Workload
The workload of sWorker consists of two parts:SRD and meaningful file. This chapter will introduce the process of generation, validation of these two parts.
SRD
Generation
SRD(Sealed Random Data) is one of the two ways of producing workload. sWorker generates random data through seal algorithm and stores them to disk via secure boundary API. SRD can produce 1GB random data each time. The details shows as: Enclave generates 1MB random data and stores it to disk. Then compute the hash of this 1MB data marked as m_hash and stores it to m_hash_buf which is buffer. Repeat above process 1024 times, then get 1GB random data. m_hash_buf is stored to disk as this 1GB data’s metadata. At the same time compute the hash of m_hash_buf and mark it as g_hash which represents 1GB data’s proof and store it in Enclave.
Validation
SRD data should be validated termly for preventing cheat. The validation process can be described as: compute a hash from a m_hash_buf which represents a SRD data read from disk, mark it as g_hash`. Comparing g_hash` with g_hash stored in Enclave, equality means successful while inequality means not. If failed, all related data will be deleted. If successful, choose a hash randomly from m_hash_buf and mark it as m_hash which is linked to a certain 1MB random data. Get this 1MB data from disk and compute its hash marked as m_hash`. Comparing m_hash` and m_hash, equality means successful while inequality means not. Delete all related data when failed. The speed of generating and validating SRD relies on hardware performance which means high performance hardware(CPU, memory, disk and so on.) brings high SRD performance.
File
Generation
Sealing meaningful file is another way to produce workload. sWorker uses IPFS as its transport layer.
IPFS is a p2p storage network that every two nodes can exchange their data via DHT(Distributed Hash Table) protocol. In IPFS network a file is divided into numbers of blocks each has a unique CID(Content Identity). A file block contains its children’s CIDs. It can search and get the blocks by its children’s CIDs via DHT. This process runs recursively until a whole file downloaded.

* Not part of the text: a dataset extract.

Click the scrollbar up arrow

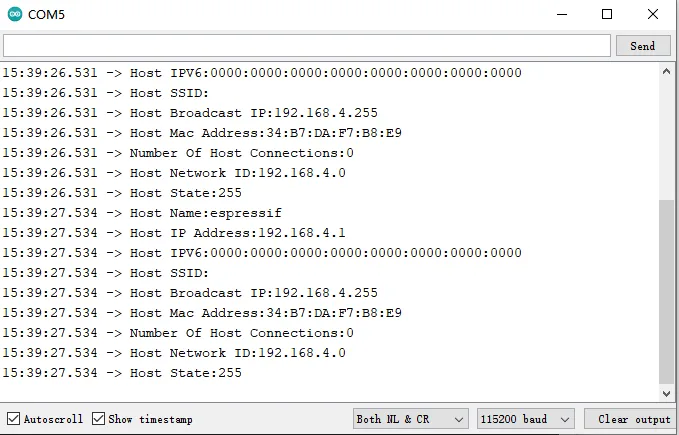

Crust modifies the original IPFS to adapt crust storage protocol. In simple terms, file blocks received by IPFS are sent to sWorker to seal and store. IPFS doesn’t store the original file blocks any more. Instead, it stores the file block indexes returned by sWorker. IPFS can get the original file blocks by providing these block indexes to sWorker. The process of sealing file can be described as follows: Every time IPFS gets a file block it will send it to sWorker to seal that block and gets a sealed file block marked as sealed_block. sWorker stores this sealed_block and returns a block_index to IPFS. A hash computed from sealed_block, marked as s_hash, is stored to s_hash_buf which is buffer. Having sealed all of the file blocks, sWorker computes a hash from s_hash_buf, marked as f_hash, which would be stored in Enclave as file’s proof, while s_hash_buf would be stored to disk as file’s metadata.
Request
When a file block request coming, IPFS sends the corresponding file block_index to sWorker and gets the real file block data back. Then send this block data to the requested node.
Validation
sWorker will validate files termly for preventing cheat. The details can be described as:Get s_hash_buf from disk and compute a hash from it, marked as f_hash`. Comparing f_hash` with f_hash, equality means successful while inequality means not. If successful, randomly choose a s_hash from s_hash_buf. Get corresponding sealed_block from disk according to s_hash. Compute a hash from sealed_block, marked as s_hash`. Comparing s_hash` with s_hash, equality means successful while inequality means not. If validation failed, related file would be marked as lost as well as corresponding storage power would be removed.